* [TRY IT]
Make an exact copy of the listing, without images.

----------------------------------------

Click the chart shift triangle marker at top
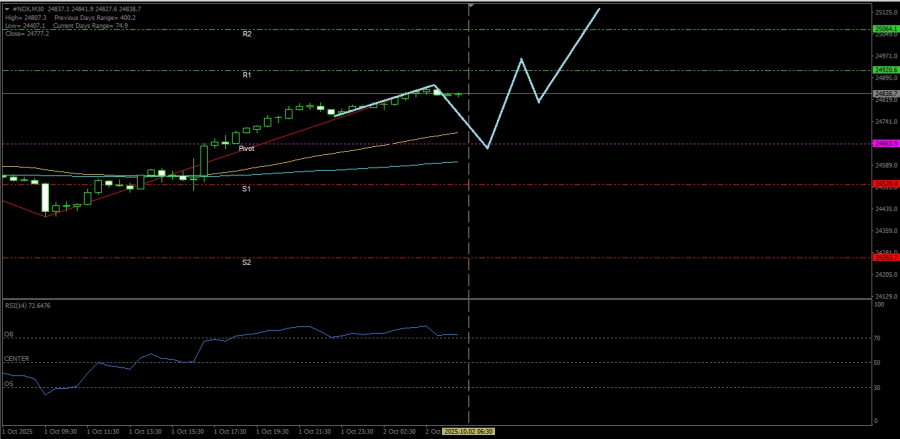The width and height of the screenshot is (900, 439). [x=470, y=6]
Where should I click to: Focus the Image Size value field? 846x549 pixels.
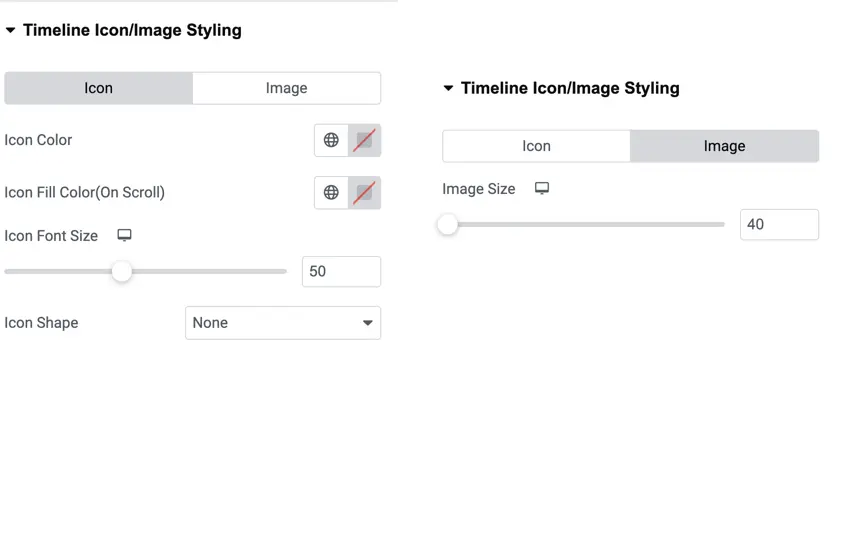[780, 224]
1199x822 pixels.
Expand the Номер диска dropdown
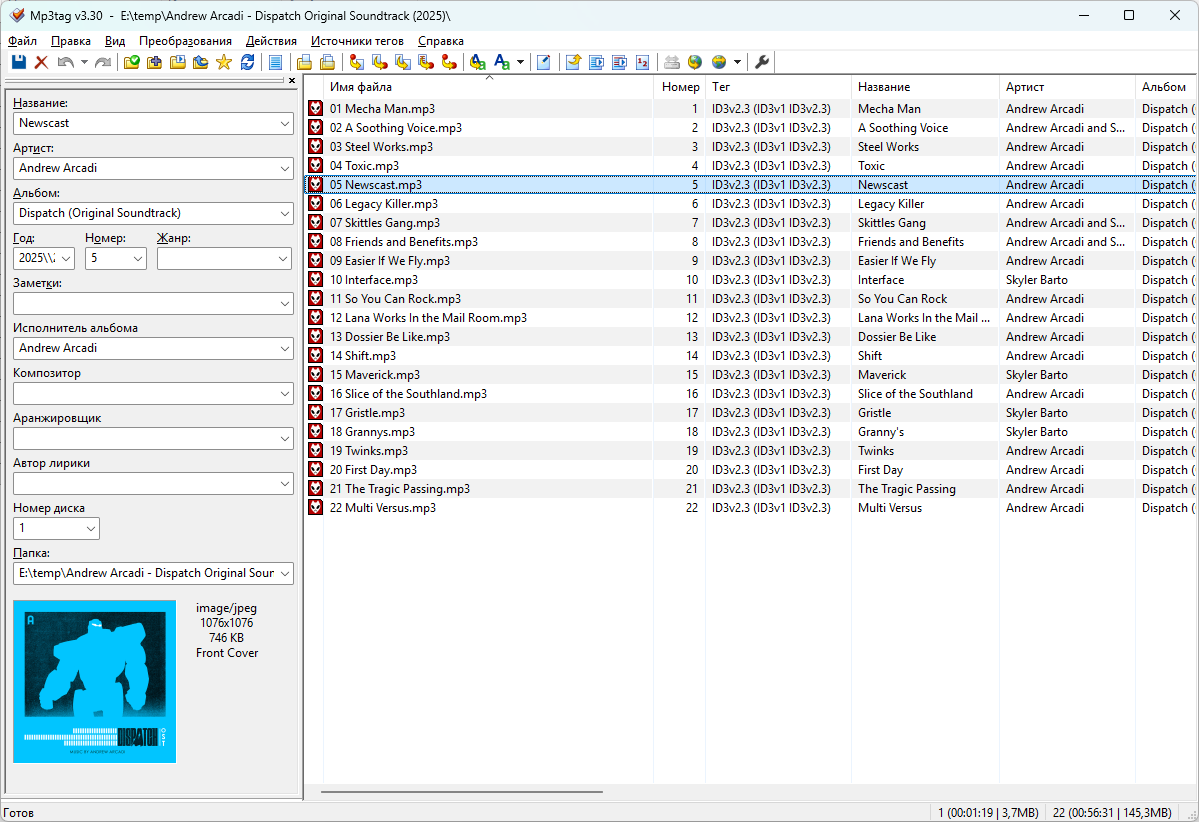pyautogui.click(x=90, y=528)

----------------------------------------

* [COMPLETED TASK]
Click the chart shift triangle marker at top
The width and height of the screenshot is (900, 439). [x=470, y=6]
Where should I click to: Focus the Image Size value field? 846x549 pixels.
[780, 224]
1199x822 pixels.
Expand the Номер диска dropdown
pyautogui.click(x=90, y=528)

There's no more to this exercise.